If 120 g of propane, C_3H_8, is burned in excess oxygen according to the following equation: C_3H_8 + 5O_2 to 3CO_2 + 4H_2O, how many grams of water are formed?

According to the balanced chemical equation, 1 mole of propane (C3H8) reacts with 4 moles of oxygen (O2) to produce 4 moles of water (H2O).
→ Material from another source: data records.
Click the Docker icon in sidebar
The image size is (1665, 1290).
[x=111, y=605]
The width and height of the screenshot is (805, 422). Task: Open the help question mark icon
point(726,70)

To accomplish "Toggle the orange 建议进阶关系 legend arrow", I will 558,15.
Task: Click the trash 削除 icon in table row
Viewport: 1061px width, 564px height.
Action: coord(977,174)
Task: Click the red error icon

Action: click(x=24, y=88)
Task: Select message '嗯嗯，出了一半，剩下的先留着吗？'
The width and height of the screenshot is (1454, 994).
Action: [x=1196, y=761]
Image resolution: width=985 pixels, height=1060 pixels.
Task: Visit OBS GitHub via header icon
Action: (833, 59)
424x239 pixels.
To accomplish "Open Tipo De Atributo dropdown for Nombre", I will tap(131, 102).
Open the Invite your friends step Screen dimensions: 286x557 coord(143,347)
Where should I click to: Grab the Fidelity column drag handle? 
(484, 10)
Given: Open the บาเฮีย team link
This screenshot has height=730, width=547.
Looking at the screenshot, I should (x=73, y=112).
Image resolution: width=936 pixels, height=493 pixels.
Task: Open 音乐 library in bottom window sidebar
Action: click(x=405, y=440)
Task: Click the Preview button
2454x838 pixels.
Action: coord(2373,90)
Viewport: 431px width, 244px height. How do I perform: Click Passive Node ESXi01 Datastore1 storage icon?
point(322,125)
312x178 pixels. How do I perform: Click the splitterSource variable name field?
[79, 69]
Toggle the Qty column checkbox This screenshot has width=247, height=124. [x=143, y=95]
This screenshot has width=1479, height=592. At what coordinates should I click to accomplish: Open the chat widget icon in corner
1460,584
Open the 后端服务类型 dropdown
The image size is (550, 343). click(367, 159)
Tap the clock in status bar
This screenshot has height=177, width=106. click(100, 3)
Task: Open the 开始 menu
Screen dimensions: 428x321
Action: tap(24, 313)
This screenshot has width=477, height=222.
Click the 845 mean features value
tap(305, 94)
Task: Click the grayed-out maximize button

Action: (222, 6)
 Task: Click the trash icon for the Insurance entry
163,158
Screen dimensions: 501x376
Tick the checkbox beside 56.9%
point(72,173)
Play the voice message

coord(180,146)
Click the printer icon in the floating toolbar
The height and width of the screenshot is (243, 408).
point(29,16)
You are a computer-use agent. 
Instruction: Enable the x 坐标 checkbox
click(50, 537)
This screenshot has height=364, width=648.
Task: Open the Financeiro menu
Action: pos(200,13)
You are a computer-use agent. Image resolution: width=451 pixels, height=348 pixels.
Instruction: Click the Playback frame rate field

First, we need to calculate the number of moles of propane in 120 g of C3H8: molar mass of C3H8 = (3 x 12.01 g/mol) + (8 x 1.01 g/mol) = 44.1 g/mol moles of C3H8 = mass / molar mass = 120 g / 44.1 g/mol = 2.72 moles Next, we need to determine the number of moles of water produced from 2.72 moles of propane: moles of water = 4 x moles of propane = 4 x 2.72 moles = 10.88 moles Finally, we can calculate the mass of water produced from the number of moles: mass of water = moles of water x molar mass of water molar mass of water = 2 x 1.01 g/mol + 1 x 16.00 g/mol = 18.02 g/mol mass of water = 10.88 moles x 18.02 g/mol = 196 g Therefore, 196 grams of water are formed when 120 g of propane is burned in excess oxygen.